▸ **Metin bölümü**
....

Paylaş
Syntagma Meydanı
Atina’nın kalbi, Syntagma Meydanı. Syntagma, anayasa demek. Meydana hâkim Parlamento binasının önünde, geleneksel giysileri ile ‘Evzoni’lerin nöbet değişim törenlerini izleyebilirsiniz. Askerler Parlamento Binası önündeki Meçhul Asker Anıtı önünde aralıksız nöbet tutuyorlar.
Kolonaki Meydanı
Syntagma Meydanı’nın hemen yukarısında lüks kafelerin ve özellikle marka mağazaların yer aldığı Kolonaki Meydanı var. Burada mutlaka bir yürüyüş yapın. Meydandan aşağı doğru uzanan Ermou ise yayalara ayrılmış ve zevkle yürünebilecek caddelerden biri.

....

▸ **Gösterilen veriler**
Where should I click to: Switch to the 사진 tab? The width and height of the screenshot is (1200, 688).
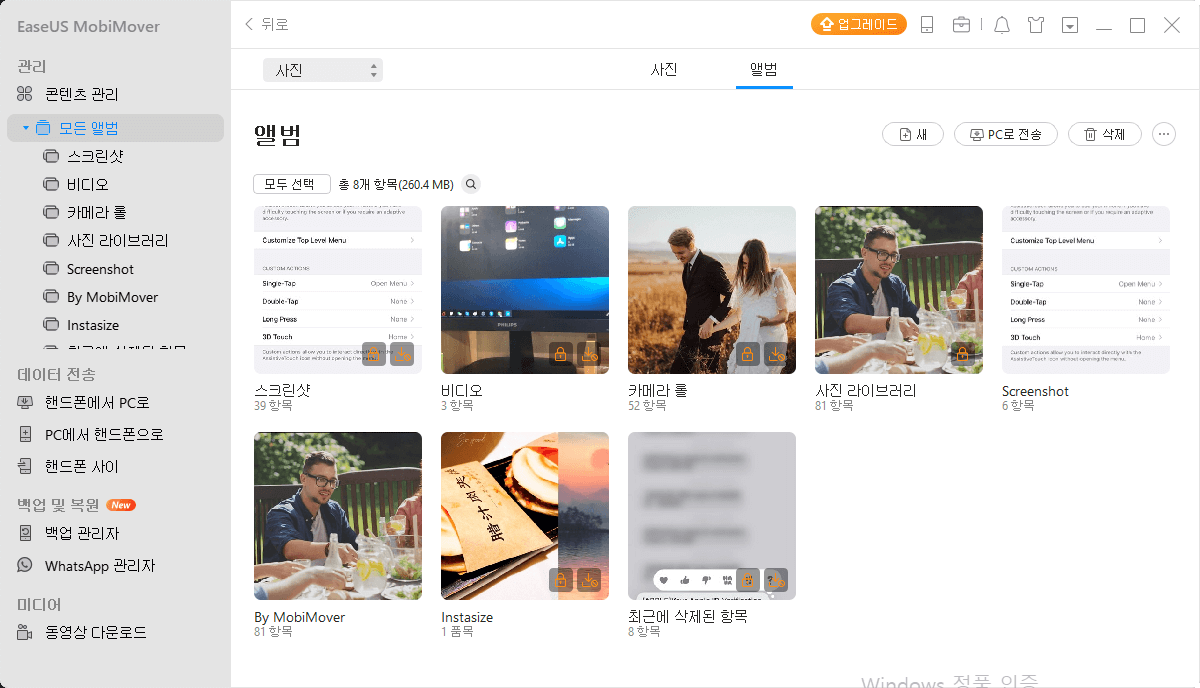663,71
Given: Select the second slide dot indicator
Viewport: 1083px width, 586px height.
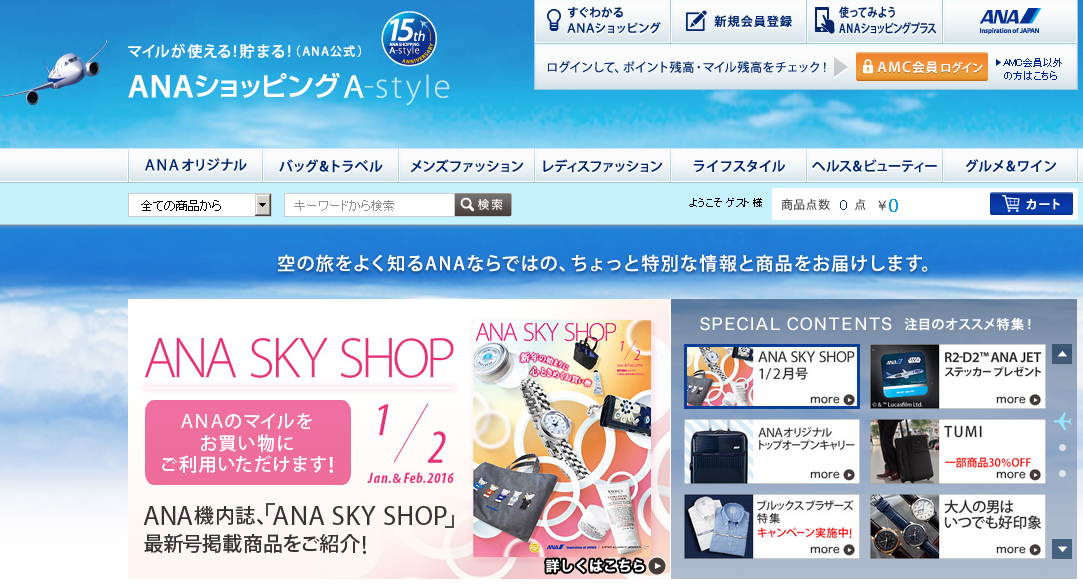Looking at the screenshot, I should click(1062, 448).
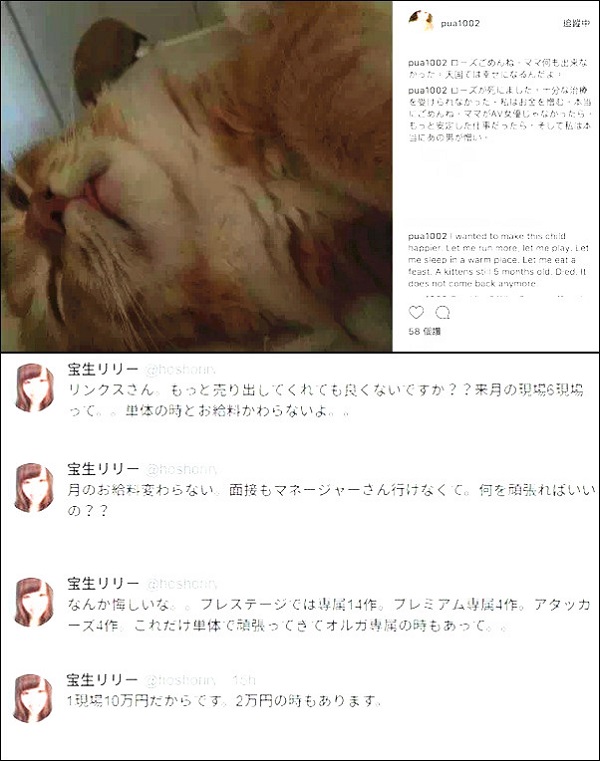Click the comment bubble icon
The image size is (600, 761).
tap(443, 313)
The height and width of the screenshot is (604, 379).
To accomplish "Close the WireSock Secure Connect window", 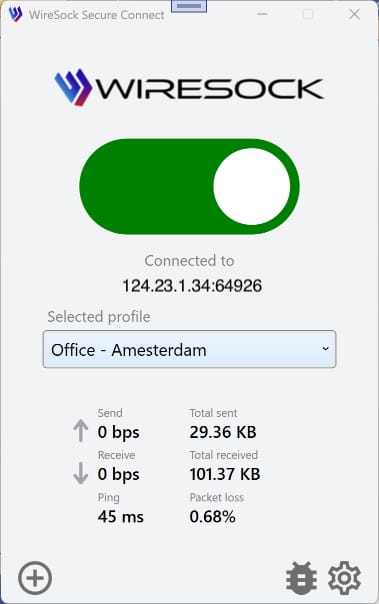I will [x=354, y=14].
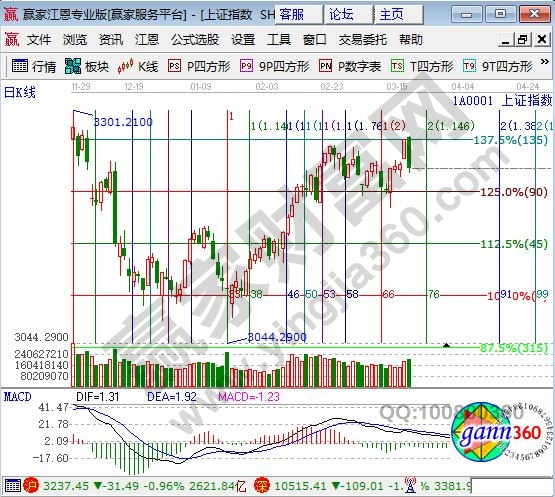Open the 江恩 menu
Screen dimensions: 555x497
coord(147,40)
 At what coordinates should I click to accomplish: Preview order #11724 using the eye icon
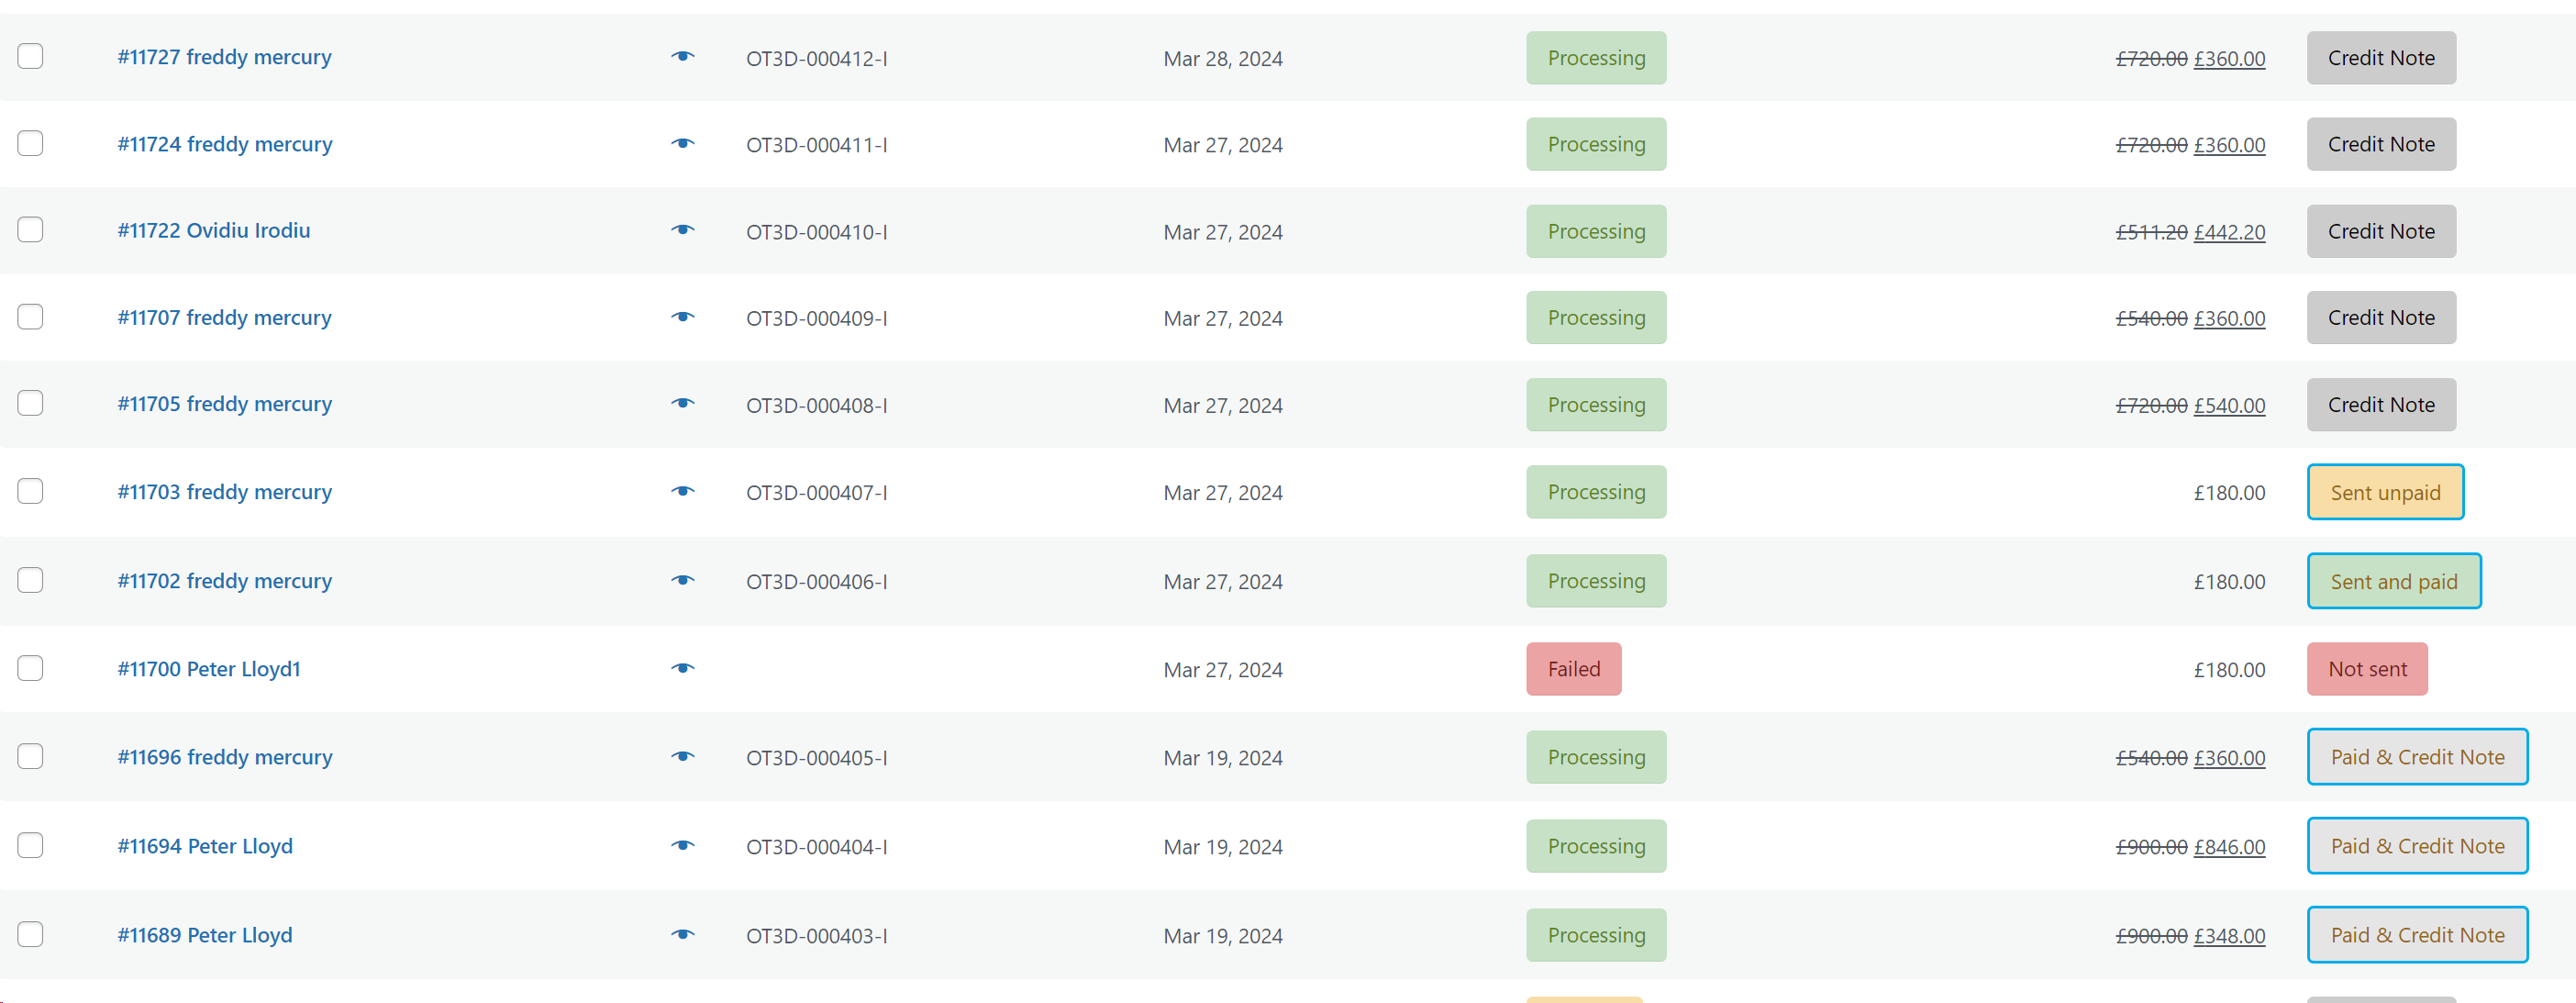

....

▸ **Amaç**
Atina'daki iki meydanı anlatan metin bölümünü iki cümleyle özetleyin.

▸ **Tam yanıt**
Atina'nın kalbi olan ve adı anayasa anlamına gelen Syntagma Meydanı'nda, Parlamento binasının önündeki Meçhul Asker Anıtı'nda aralıksız nöbet tutan, geleneksel giysili Evzoni'lerin nöbet değişim törenleri izlenebilir. Hemen yukarıdaki Kolonaki Meydanı lüks kafeleri ve marka mağazalarıyla yürüyüş için önerilir; meydandan aşağı uzanan Ermou ise yayalara ayrılmış, zevkle yürünebilecek bir caddedir.